そしてそれから数日後の水曜日、太った男の他殺体が発見された。

 

「その男とは今も?」
「いえ、ウチに来てすぐに別れたそうよ、今は一人だと思うわ」
「ふうん……」
 世間知らずな金持ちのお嬢様。そんなクズに引っかかったばかりに、幸恵の人生は狂ったのだ。幸恵は今もその男の作った借金を肩代わりし、金を払い続けているという。
 馬鹿な女だと思った。そんな無駄飯食らいに尽くす暇があるなら、そのぶん自分に金をかければよかったのだ。そうすれば彼女はもっと輝いただろう。
 しかし女は多少バカなほうが可愛い。なまじ賢い女、自分は賢いと思っている女ほど始末に終えないモノはない。煽てればバカにしてるのかと怒るし、貶せばもっと怒る。意見が違えば激昂する。柏木は勤めている警察署の女刑事を思い浮かべて息を吐いた。
 現場のほんのちょっとした意見の食い違いに、女は大抵激怒する。浅はか、というのだろうか、自分の考えを否定されることをとても嫌うのだ。もちろん、柏木が正しいと決まっているわけではないし、その女のほうが正しい場合だってあるだろう。
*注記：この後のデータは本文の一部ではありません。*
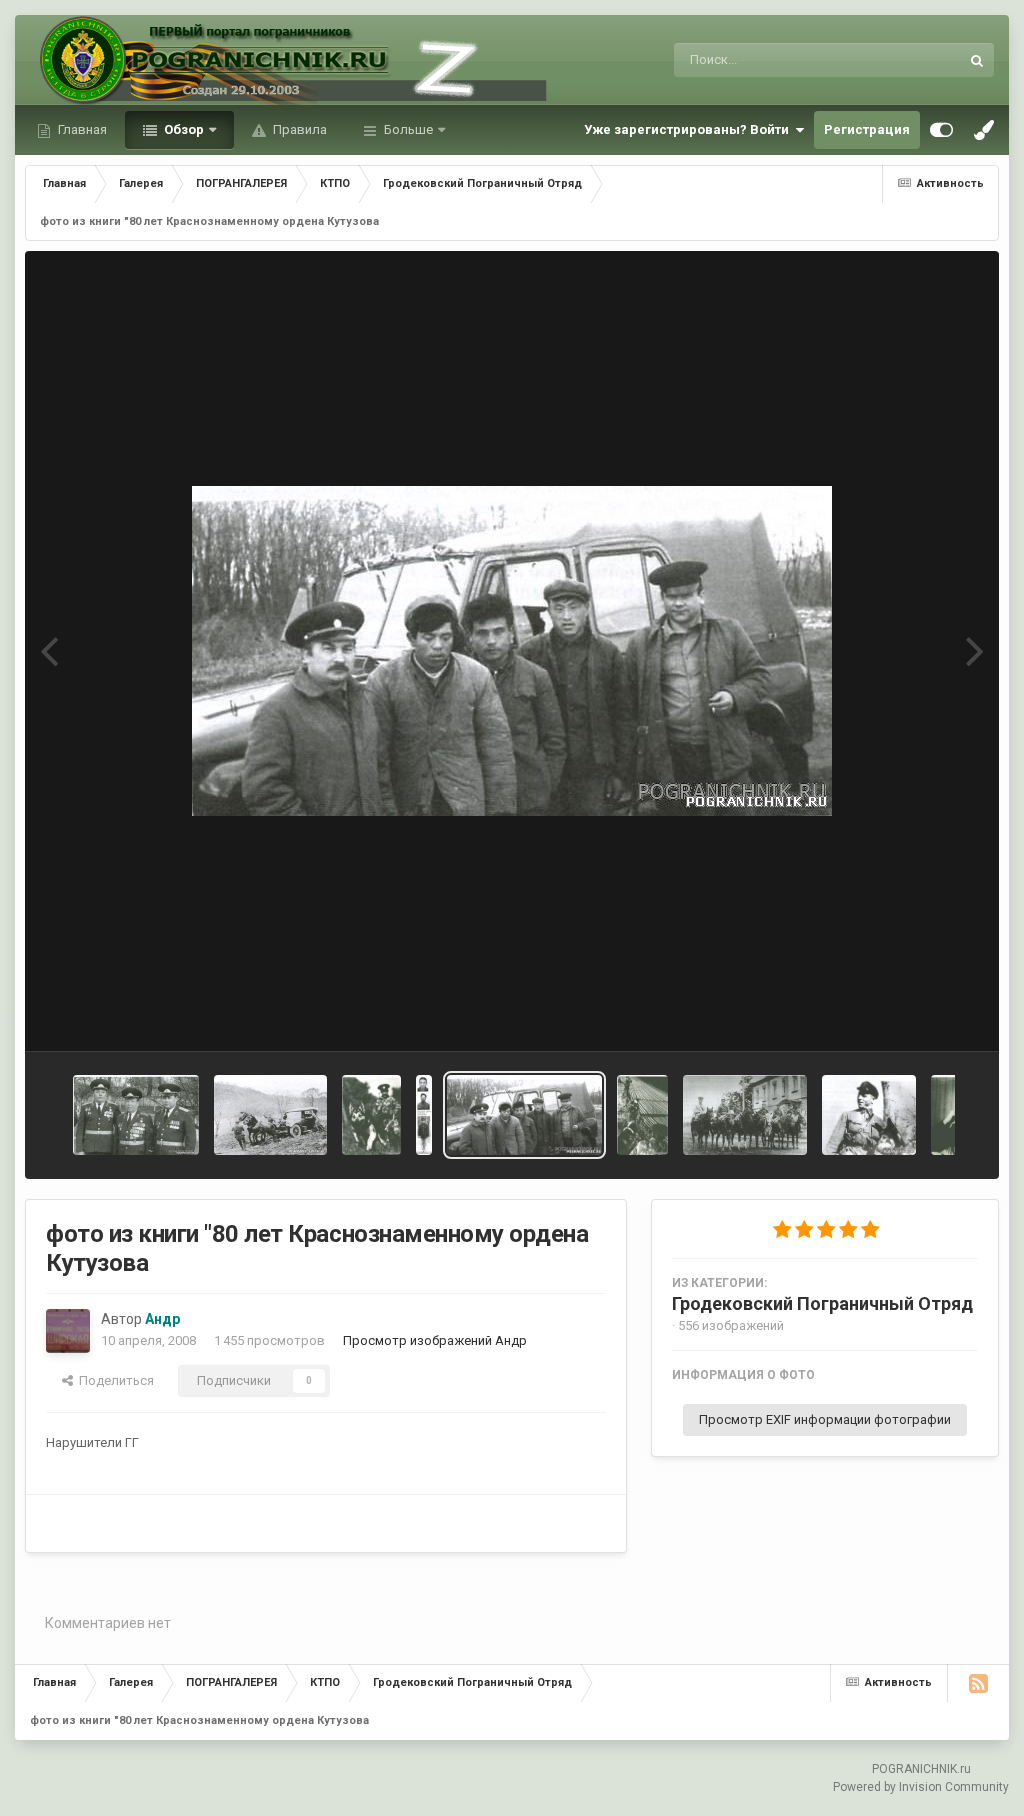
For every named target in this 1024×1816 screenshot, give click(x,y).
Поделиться (113, 1380)
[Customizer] (941, 130)
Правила (298, 129)
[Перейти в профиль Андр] (68, 1331)
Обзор (182, 129)
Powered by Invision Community (921, 1787)
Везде (915, 60)
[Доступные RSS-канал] (978, 1683)
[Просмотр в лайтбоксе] (512, 651)
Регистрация (867, 129)
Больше (408, 129)
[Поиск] (977, 60)
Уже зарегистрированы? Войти (689, 129)
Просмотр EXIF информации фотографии (825, 1419)
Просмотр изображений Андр (435, 1340)
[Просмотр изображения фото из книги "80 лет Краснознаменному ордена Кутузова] (136, 1115)
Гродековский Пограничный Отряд (822, 1303)
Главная (81, 129)
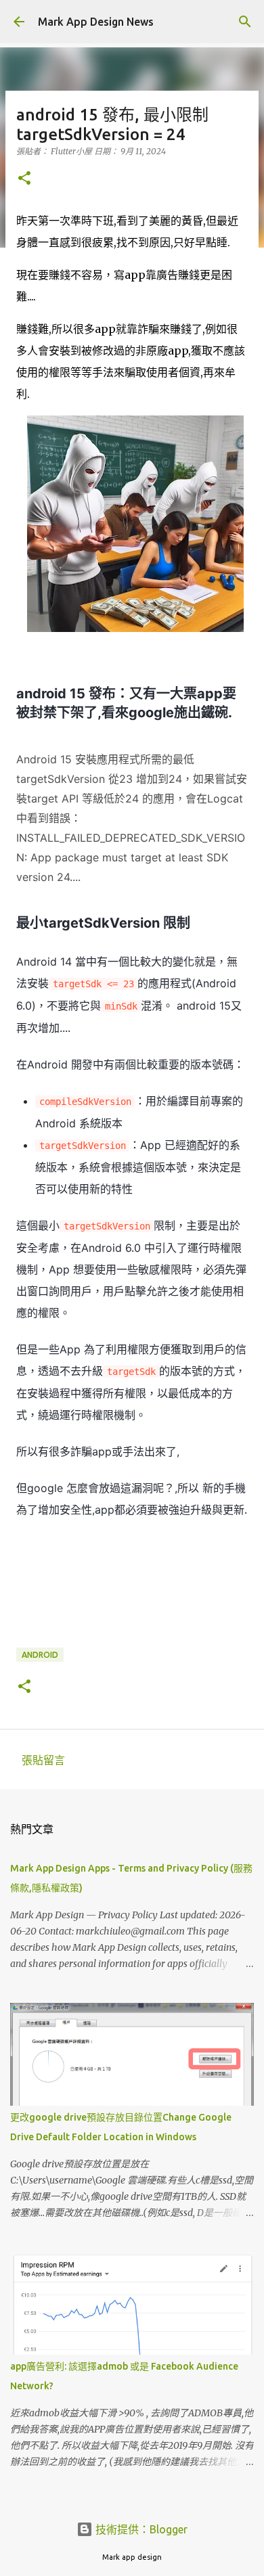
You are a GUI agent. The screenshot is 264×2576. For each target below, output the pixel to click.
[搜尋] (245, 21)
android (40, 1654)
だがそれでも、女の考えは譲り難いことが多い。
 たぶん此方がよく思っていないことを察するのだろう、その女も柏木にはいつも冷たい。いちいち癇に障る視線を向けながら、自分の考えとやらを押し付ける姿を見ていると、気位ばかり高かった母親を思い出し、余計にムカムカした。
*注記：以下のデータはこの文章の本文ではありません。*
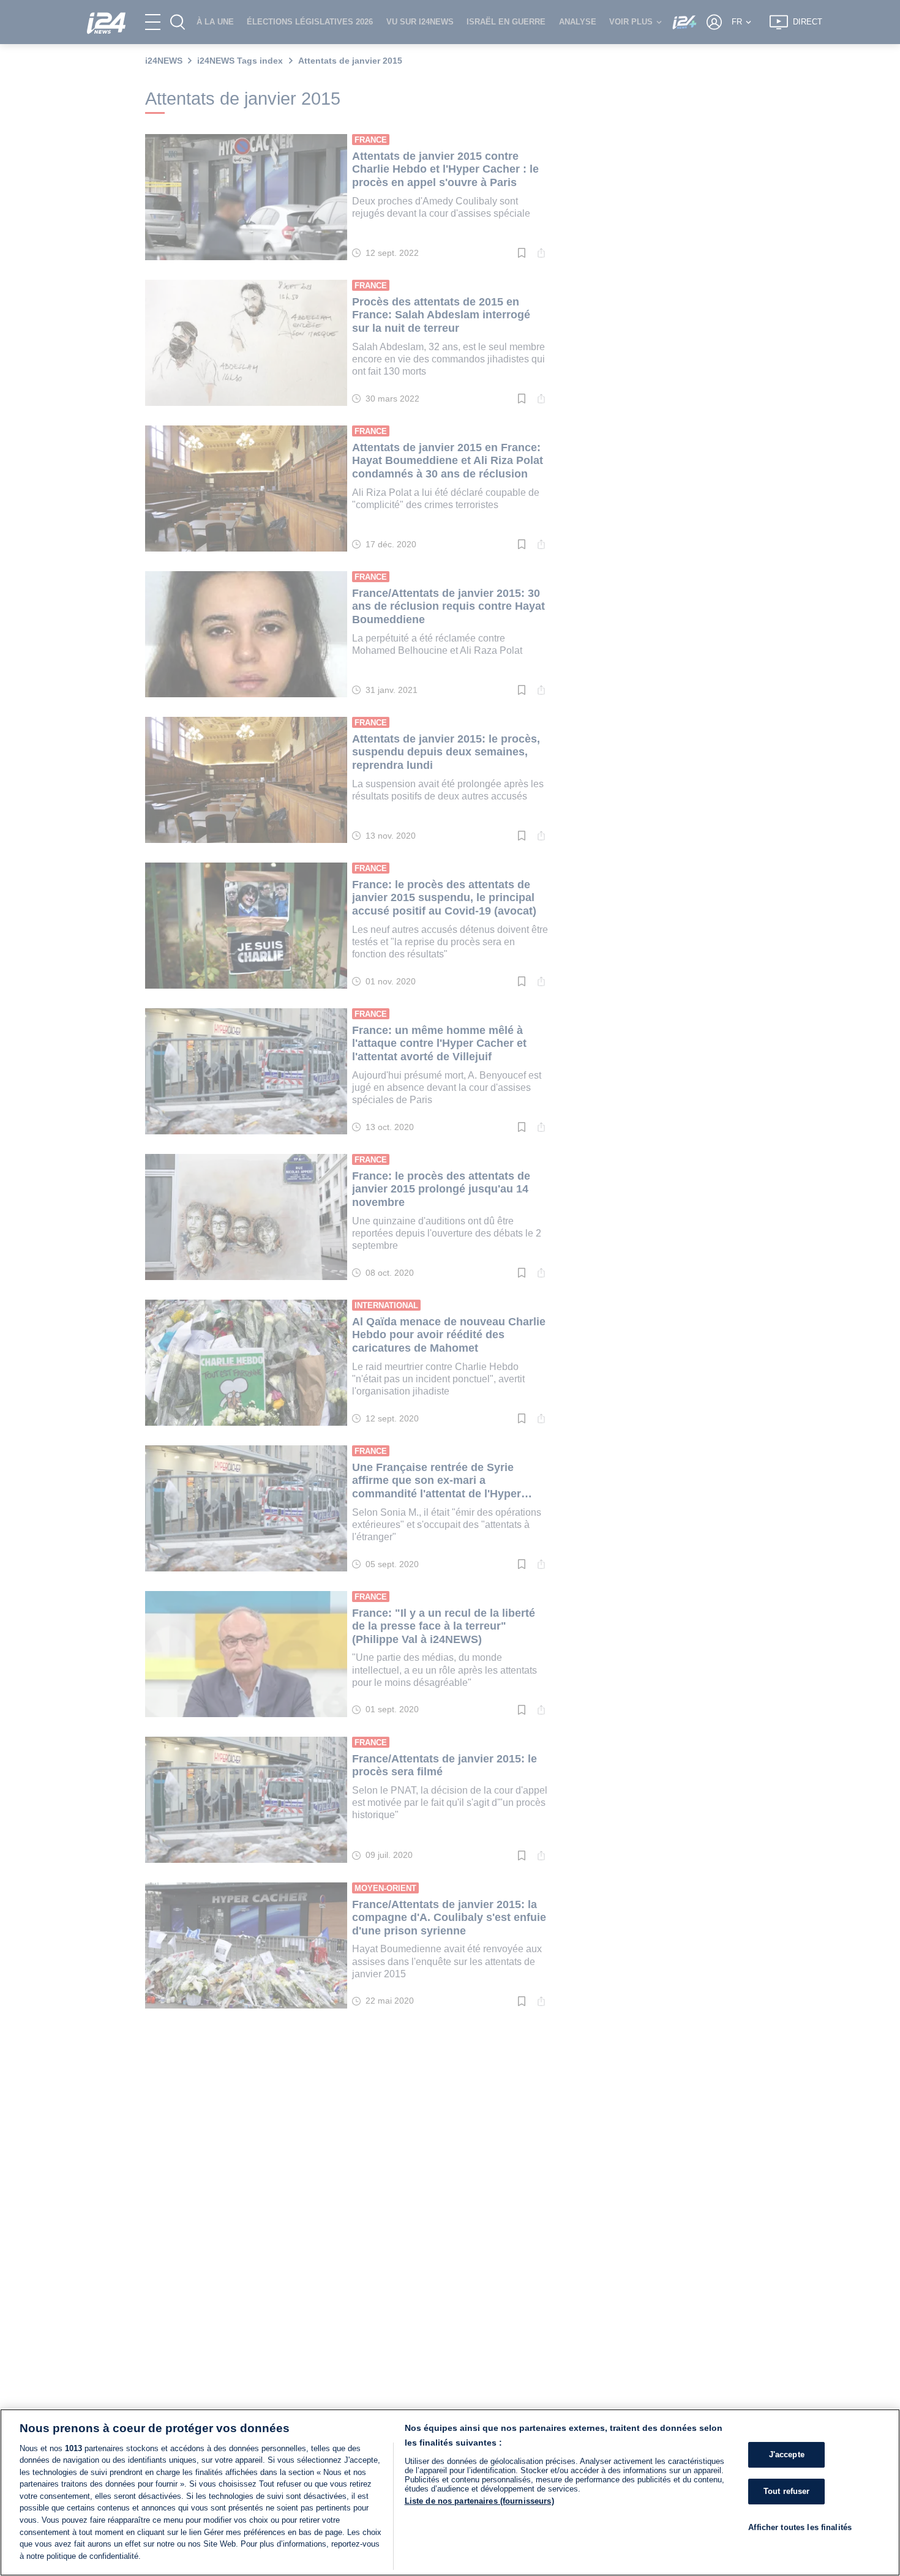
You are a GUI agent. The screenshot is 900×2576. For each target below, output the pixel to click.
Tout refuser (786, 2491)
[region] (450, 2492)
 柏木の母親は、自分の価値観を絶対と信じている人だった。自分が世界の中心であり、他の人間は自分を楽しませ、傅くために存在していると思っている。子どもさえもアクセサリーの一部で、それは当然優秀で美麗でなければならなかった。
「貴《たかし》さんは良い子、頭も良くて見栄えもいい、私の息子ならそうでなければならないわ」
 母親はよくそう言って、柏木の二つ上になる兄を褒めた。もちろん柏木も、幼い頃は綺麗な母親に認められようと頑張った。だがどう頑張っても兄の二番煎じ、初めての出来事には感激する母親も、柏木の番になると興が冷める。学業の成績が良くても、コンクールで一等を取っても、校長からじきじきに表彰されても、全ては兄の通って来た道で、それはもう母にとっては当然のこと、褒められたことはなかった。
 兄さえいなければと、思わない日はなかったが、それで兄を排除するということはさすがにリスクが高すぎる。どこか自分の知らない場所で勝手に死んでくれればいいのにとだけ、思っていた。

 薄くなった琥珀の中に、夏の庭が光って見える。母親や兄の回想をするうちに、グラスの中の氷が割れ、カツンと小さな音がする。ハッとして我に返り、溶け出している氷を見つめながら柏木は、どこかで死んでくれればではなく、本当にやっておけばよかったと思った。